What is needed –
From the records, pick out and copy each line containing "axis".

Records for this exercise –
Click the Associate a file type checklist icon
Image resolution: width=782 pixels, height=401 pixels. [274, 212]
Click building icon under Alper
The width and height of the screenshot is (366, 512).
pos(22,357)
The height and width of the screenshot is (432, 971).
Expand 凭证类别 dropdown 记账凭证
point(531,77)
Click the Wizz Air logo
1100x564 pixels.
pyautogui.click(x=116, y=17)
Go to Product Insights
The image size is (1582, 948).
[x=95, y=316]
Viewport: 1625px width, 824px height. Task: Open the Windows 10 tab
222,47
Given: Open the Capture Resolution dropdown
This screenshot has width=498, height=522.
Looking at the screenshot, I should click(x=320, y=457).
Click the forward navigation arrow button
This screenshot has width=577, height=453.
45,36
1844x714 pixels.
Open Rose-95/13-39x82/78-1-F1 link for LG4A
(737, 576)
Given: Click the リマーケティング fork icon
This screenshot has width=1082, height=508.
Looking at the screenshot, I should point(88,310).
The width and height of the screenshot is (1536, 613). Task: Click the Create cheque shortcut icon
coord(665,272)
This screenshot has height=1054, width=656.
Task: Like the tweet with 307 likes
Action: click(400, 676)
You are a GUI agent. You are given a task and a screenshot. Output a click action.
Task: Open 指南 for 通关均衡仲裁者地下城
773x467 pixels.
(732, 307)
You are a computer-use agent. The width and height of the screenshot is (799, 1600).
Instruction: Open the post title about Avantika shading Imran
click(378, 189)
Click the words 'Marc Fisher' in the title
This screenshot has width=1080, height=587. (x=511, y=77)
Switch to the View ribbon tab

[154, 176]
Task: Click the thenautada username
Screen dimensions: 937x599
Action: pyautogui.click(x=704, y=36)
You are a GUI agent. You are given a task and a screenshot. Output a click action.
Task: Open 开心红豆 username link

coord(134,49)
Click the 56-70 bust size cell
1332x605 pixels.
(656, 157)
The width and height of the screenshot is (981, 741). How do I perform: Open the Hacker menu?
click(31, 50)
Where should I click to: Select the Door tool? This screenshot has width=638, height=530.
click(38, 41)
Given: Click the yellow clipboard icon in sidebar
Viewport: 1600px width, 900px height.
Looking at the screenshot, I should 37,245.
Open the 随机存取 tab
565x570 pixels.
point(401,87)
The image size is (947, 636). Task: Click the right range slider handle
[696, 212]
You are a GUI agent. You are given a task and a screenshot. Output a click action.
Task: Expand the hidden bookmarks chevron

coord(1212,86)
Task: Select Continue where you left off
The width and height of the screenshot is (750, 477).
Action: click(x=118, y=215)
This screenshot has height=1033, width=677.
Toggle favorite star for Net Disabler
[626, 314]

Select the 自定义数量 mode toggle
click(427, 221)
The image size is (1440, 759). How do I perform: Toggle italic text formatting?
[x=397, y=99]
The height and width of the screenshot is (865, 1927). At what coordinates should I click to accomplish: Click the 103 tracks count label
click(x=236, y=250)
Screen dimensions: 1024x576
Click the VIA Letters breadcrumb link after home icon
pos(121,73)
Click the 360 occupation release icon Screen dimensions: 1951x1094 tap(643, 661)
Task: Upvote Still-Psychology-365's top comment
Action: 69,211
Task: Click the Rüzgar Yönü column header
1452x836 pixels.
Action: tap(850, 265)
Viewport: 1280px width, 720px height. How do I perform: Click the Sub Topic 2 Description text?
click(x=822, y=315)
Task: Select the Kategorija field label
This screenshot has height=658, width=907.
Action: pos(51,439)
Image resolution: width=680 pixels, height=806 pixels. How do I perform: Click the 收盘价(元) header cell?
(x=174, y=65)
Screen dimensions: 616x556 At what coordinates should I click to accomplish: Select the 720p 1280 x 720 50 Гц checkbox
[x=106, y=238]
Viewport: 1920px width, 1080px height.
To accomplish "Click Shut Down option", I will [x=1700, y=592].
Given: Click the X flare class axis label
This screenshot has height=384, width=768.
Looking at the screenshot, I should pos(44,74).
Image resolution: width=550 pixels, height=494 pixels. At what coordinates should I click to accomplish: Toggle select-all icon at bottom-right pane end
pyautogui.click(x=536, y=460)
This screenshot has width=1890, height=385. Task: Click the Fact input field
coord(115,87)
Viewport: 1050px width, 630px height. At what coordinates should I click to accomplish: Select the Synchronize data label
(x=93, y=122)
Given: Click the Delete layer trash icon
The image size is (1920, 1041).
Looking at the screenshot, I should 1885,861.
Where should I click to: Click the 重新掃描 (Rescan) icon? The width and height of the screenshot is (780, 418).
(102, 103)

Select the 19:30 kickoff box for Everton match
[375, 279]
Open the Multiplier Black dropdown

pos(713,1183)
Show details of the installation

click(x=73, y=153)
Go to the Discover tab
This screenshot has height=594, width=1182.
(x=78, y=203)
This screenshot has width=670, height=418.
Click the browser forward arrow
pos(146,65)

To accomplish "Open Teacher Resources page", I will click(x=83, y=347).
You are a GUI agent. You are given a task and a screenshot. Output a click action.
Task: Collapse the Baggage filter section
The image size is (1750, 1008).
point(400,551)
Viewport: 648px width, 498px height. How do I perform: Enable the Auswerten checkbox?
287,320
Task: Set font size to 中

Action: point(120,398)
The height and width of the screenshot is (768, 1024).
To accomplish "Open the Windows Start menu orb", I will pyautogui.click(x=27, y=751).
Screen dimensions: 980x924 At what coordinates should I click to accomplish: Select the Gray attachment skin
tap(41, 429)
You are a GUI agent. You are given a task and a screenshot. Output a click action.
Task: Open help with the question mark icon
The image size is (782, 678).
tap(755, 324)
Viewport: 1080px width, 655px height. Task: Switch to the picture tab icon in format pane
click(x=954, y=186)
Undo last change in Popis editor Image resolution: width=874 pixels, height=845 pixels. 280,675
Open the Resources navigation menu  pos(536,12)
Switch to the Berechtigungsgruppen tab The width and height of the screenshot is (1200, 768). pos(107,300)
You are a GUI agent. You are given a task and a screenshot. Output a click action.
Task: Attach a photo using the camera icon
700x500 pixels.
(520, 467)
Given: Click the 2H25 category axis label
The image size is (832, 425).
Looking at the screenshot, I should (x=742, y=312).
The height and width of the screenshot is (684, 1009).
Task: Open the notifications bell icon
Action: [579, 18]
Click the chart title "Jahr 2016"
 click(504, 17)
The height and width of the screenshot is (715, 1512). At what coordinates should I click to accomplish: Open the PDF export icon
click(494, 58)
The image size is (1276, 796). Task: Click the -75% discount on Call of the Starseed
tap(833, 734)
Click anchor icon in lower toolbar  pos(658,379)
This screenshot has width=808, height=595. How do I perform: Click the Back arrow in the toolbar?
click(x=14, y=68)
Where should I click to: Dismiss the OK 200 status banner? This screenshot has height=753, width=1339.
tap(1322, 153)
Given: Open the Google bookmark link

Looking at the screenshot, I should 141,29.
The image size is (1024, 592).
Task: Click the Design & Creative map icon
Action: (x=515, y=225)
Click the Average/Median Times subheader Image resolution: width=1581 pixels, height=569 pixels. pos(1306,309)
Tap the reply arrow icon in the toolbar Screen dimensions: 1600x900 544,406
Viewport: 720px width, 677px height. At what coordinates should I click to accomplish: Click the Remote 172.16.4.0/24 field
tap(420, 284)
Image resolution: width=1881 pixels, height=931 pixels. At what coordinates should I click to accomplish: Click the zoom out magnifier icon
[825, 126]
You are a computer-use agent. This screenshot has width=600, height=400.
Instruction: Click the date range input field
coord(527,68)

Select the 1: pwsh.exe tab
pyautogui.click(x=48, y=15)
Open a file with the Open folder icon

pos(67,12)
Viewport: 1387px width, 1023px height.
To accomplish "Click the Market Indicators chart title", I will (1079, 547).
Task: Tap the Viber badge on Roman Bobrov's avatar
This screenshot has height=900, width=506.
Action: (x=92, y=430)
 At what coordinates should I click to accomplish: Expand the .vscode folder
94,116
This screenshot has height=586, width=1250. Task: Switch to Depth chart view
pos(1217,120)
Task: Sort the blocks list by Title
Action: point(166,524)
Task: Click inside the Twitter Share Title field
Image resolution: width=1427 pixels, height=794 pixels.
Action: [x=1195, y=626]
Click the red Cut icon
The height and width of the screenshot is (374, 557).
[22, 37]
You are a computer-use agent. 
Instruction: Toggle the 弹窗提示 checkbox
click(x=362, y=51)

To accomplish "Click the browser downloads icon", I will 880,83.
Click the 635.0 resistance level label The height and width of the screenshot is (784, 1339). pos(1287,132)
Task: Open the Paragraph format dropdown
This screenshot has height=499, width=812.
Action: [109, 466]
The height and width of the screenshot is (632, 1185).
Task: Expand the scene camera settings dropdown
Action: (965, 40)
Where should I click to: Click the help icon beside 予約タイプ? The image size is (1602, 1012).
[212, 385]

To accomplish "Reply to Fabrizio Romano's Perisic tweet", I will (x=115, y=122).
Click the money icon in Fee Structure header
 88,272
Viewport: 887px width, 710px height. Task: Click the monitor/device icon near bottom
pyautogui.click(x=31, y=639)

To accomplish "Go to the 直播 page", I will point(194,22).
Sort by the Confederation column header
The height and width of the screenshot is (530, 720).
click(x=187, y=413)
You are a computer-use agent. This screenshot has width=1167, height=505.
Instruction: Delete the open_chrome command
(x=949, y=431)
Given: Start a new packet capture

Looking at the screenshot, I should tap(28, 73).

Output of the task –
Given: Click the X flare class axis label
Given: Click the 2H25 category axis label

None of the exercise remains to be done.